I assume, you are already using @cython.boundscheck(False)
, so there is not much you can do to improve on it performance-wise.
For the readability reasons I would use:
cpc_x[:]=0.0
cpc_y[:]=0.0
the cython would translate this to for
-loops. An other additional advantage: even if @cython.boundscheck(False)
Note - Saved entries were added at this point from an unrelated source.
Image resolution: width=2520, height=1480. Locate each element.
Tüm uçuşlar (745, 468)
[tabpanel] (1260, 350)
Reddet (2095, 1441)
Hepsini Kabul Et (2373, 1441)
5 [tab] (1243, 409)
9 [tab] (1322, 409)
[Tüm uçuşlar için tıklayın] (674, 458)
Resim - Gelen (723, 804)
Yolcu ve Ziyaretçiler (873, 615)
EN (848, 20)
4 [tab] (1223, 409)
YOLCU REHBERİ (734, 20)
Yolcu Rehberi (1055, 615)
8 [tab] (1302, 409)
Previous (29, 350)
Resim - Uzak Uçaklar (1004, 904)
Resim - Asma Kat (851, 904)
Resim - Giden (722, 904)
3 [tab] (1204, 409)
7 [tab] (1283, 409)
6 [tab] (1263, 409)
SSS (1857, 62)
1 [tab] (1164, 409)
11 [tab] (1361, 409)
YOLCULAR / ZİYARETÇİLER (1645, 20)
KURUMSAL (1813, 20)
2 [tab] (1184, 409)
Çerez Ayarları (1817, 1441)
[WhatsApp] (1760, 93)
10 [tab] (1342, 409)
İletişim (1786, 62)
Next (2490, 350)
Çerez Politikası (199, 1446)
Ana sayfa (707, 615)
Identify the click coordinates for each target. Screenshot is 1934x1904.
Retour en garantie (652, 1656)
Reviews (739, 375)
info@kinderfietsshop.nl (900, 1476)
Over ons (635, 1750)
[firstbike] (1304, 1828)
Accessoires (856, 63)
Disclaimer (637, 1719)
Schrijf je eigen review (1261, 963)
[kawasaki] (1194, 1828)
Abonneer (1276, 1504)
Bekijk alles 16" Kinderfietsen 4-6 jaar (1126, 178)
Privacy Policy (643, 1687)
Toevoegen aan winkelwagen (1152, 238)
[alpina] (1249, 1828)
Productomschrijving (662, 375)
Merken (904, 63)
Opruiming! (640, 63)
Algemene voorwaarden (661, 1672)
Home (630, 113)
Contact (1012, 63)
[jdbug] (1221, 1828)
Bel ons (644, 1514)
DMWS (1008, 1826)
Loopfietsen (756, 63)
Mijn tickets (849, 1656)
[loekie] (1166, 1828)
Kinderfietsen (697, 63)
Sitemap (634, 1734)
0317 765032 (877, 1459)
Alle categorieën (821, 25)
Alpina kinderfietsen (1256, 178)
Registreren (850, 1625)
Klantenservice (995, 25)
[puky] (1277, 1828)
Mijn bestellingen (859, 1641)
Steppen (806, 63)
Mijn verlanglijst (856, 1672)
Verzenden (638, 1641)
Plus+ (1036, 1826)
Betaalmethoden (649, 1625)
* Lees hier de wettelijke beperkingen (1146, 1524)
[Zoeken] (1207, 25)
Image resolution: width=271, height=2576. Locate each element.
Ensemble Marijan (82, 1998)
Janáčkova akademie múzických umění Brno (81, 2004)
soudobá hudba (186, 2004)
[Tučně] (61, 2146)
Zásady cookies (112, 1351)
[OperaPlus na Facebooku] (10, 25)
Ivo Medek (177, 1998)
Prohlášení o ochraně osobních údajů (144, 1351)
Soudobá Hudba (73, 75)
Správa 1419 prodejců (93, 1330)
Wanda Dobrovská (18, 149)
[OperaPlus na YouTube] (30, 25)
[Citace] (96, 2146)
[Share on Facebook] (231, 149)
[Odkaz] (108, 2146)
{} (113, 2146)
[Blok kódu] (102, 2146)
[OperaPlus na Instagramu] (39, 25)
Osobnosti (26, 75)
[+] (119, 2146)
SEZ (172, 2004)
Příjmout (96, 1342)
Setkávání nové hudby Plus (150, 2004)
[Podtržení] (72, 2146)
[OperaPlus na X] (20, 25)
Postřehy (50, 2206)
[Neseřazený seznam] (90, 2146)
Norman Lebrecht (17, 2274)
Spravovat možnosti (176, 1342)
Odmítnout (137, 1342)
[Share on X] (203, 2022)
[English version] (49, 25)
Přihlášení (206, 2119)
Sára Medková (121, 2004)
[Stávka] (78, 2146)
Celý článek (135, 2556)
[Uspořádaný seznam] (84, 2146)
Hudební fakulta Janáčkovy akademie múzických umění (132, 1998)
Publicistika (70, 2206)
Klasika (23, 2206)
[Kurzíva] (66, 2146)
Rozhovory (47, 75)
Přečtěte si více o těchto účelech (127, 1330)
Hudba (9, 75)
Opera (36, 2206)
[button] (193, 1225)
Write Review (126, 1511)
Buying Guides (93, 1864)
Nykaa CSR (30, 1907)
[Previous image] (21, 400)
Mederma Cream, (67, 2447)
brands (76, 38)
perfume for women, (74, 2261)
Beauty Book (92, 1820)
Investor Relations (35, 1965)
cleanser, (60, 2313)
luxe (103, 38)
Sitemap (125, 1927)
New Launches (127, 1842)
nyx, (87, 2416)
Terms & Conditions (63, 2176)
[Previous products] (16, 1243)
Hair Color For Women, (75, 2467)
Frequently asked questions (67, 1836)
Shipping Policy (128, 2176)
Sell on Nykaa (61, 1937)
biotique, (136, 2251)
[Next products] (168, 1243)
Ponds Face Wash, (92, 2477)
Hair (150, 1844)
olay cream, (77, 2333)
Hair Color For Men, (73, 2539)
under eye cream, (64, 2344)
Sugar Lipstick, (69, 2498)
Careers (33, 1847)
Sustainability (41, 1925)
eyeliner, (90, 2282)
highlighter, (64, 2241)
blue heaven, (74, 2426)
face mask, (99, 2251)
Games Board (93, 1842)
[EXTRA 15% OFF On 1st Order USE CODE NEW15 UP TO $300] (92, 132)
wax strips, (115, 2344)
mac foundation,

isn't used, the resulting C-code will be nonetheless without boundchecks (__Pyx_RaiseBufferIndexError
). Here is the resulting code for a[:]=0.0
:
{
double __pyx_temp_scalar = 0.0;
{
Py_ssize_t __pyx_temp_extent_0 = __pyx_v_a.shape[0];
Py_ssize_t __pyx_temp_stride_0 = __pyx_v_a.strides[0];
char *__pyx_temp_pointer_0;
Py_ssize_t __pyx_temp_idx_0;
__pyx_temp_pointer_0 = __pyx_v_a.data;
for (__pyx_temp_idx_0 = 0; __pyx_temp_idx_0 < __pyx_temp_extent_0; __pyx_temp_idx_0++) {
*((double *) __pyx_temp_pointer_0) = __pyx_temp_scalar;
__pyx_temp_pointer_0 += __pyx_temp_stride_0;
}
}
}
What could improve the performance is to declare the the memory views to be continuous (i.e. double[::1]
instead of double[:]
. The resulting C code for a[:]=0.0
would be then:
{
double __pyx_temp_scalar = 0.0;
{
Py_ssize_t __pyx_temp_extent = __pyx_v_a.shape[0];
Py_ssize_t __pyx_temp_idx;
double *__pyx_temp_pointer = (double *) __pyx_v_a.data;
for (__pyx_temp_idx = 0; __pyx_temp_idx < __pyx_temp_extent; __pyx_temp_idx++) {
*((double *) __pyx_temp_pointer) = __pyx_temp_scalar;
__pyx_temp_pointer += 1;
}
}
}
As one can see, strides[0]
is no longer used in the continuous version - strides[0]=1
is evaluated during the compilation and the resulting C-code can be better optimized (see for example here).
One could be tempted to get smart and to use low-level memset
-function:
from libc.string cimport memset
memset(&cpc_x[0], 0, 16*sizeof(double))
However, for bigger arrays there will no difference compared to the usage of continuous memory view (i.e. double[::1]
, see here for example). There might be less overhead for smaller sizes, but I never cared enough to check.